There are various ways to automate carbon dioxide fertilisation systems. One of the most popular relies on pH. As stated above, the concentration of carbon dioxide is related to the carbonate hardness and pH of the water. Given the carbonate hardness is approximately constant, a certain amount of carbon dioxide will lower the pH to a certain level. If we have an optimal concentration of carbon dioxide, for any given carbonate hardness there will be resulting pH value, typically around 7.0. If the pH level goes above that value, then more carbon dioxide needs to be added; once the pH reaches that value, then carbon dioxide does not need to be added any more. Using an electronic pH meter these automated carbon dioxide fertilisation systems top up the carbon dioxide at just the right amount to maintain the correct concentration for good plant growth.
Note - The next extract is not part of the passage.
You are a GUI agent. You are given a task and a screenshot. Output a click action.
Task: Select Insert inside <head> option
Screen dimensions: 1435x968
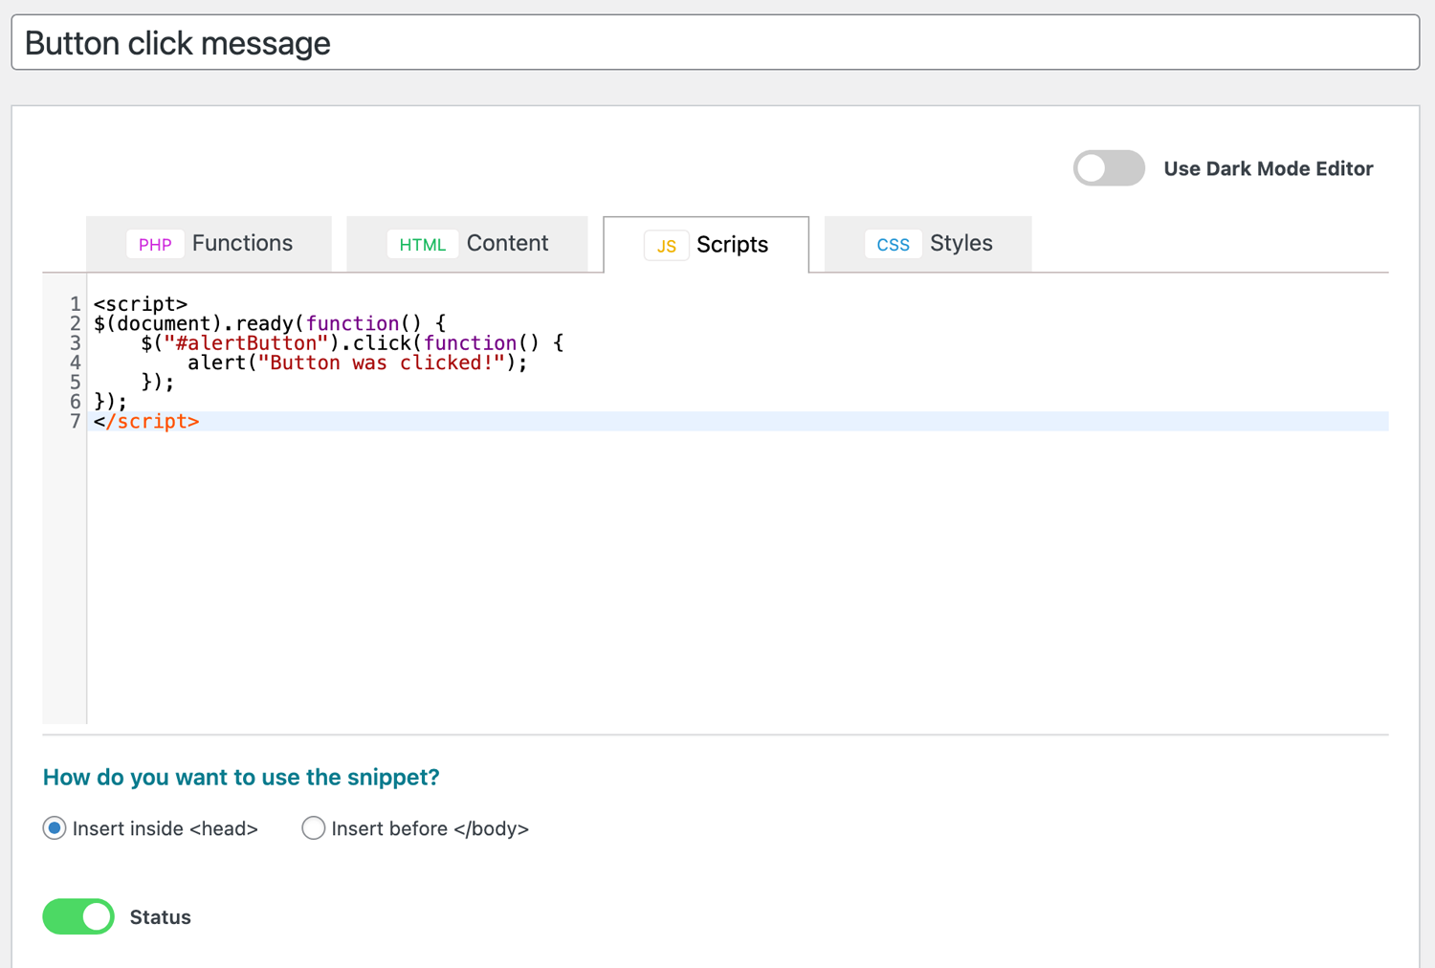55,828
While expensive, these devices take a lot of the hard work out of carbon dioxide fertilisation.
The use of carbon dioxide to improve plant growth has been promoted by numerous companies in recent years, in particular Dupla in Europe during the 1980s and more recently by Aqua Design Amano in Japan and the US. Certainly it is true that when carbon dioxide is used properly the results can be amazing, and it's very difficult to get the same diversity of healthy, fast-growing aquarium plants without using carbon dioxide.
But with that said, carbon dioxide is strictly optional, and aquarists with plant problems often wrongly assume that the lack of carbon dioxide is the reason for their failure. Almost always, it's something else, whether light intensity, substrate quality, lack of mineral nutrients, or the wrong environmental conditions. Because careless use of carbon dioxide can cause all sorts of problems for your fish, carbon dioxide fertilisation is not something to approach on a whim. It's important to take some time reading around the subject before spending what will likely be $100 or more on the necessary hardware. Practically every modern book on aquarium plants contains a section on carbon dioxide fertilisation, and finding one to suit your budget shouldn't be hard. There are also any number of online forums dedicated to 'aquarium gardening' and these will provide plenty of inspiration, advice, and first-hand experiences.